United Nations agency: 50 African migrants 'deliberately drowned' off Yemen coast by smugglers

Smugglers push migrants into sea off Yemen, killing 29: IOM

Up to 50 migrants from Somalia and Ethiopia were "deliberately drowned" when a smuggler forced them into the sea off Yemen's coast, the United Nations migration agency said Wednesday, calling the drownings "shocking and inhumane".

IOM staff found the bodies of 29 African refugees or migrants buried in shallow graves on the beach in Yemen's southern province of Shabwa along the Gulf of Aden, while another 22 were missing after the tragedy, according to survivors.

They were among 120 people who were deliberately pushed from a boat into the sea by the smuggler, who apparently feared arrest.
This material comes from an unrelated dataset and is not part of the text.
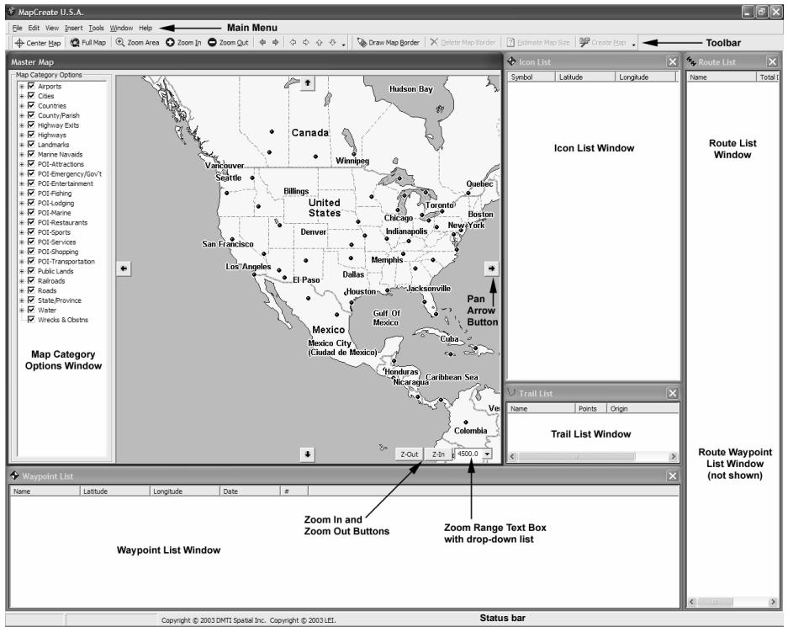Uncheck the Airports map category
The height and width of the screenshot is (627, 788).
31,86
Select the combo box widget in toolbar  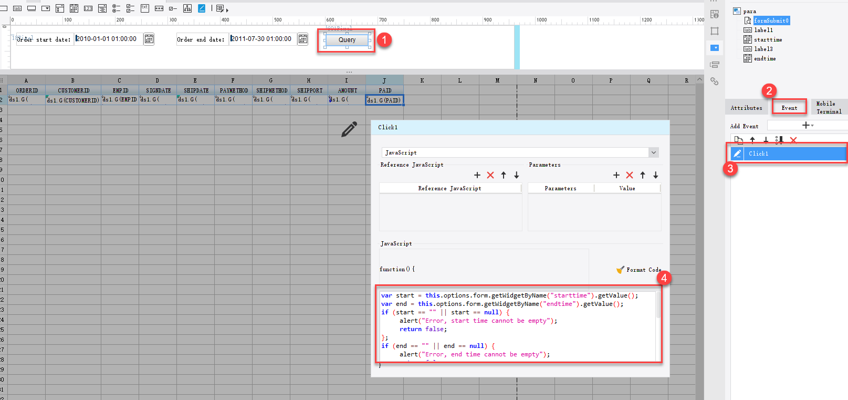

The average age of the people headed to Yemen on Wednesday was 16.

The doctors of the IOM have provided support and emergency care to the 27 survivors, women and men, remained on the beach, according to the release.

Then they "simply went back to where they came from to pick more migrants and try to smuggle them into Yemen, again".

The narrow waters between the Horn of Africa and Yemen has been a popular migration route despite Yemen's ongoing conflict. With many still unaccounted for, the IOM believes up to 50 may have died.

Laurent de Boeck, the IOM chief of mission in Yemen, called the incident "shocking and inhumane".

More than 30,000 of those migrants are under age 18 and from Somalia or Ethiopia, while a third are estimated to be female.

"Too many young people pay smugglers with the false hope of a better future", he said.

The war in Yemen has been nearly 8400 people dead and more than 47 000 casualties since 2015, according to the world Health Organization.

Years of political chaos, combined with the rise of terror groups and deadly drought have driven many to leave Somalia.

More than 111,500 migrants landed on Yemen's shores last year, up from around 100,000 the year before, according to the Regional Mixed Migration Secretariat, a grouping of worldwide agencies.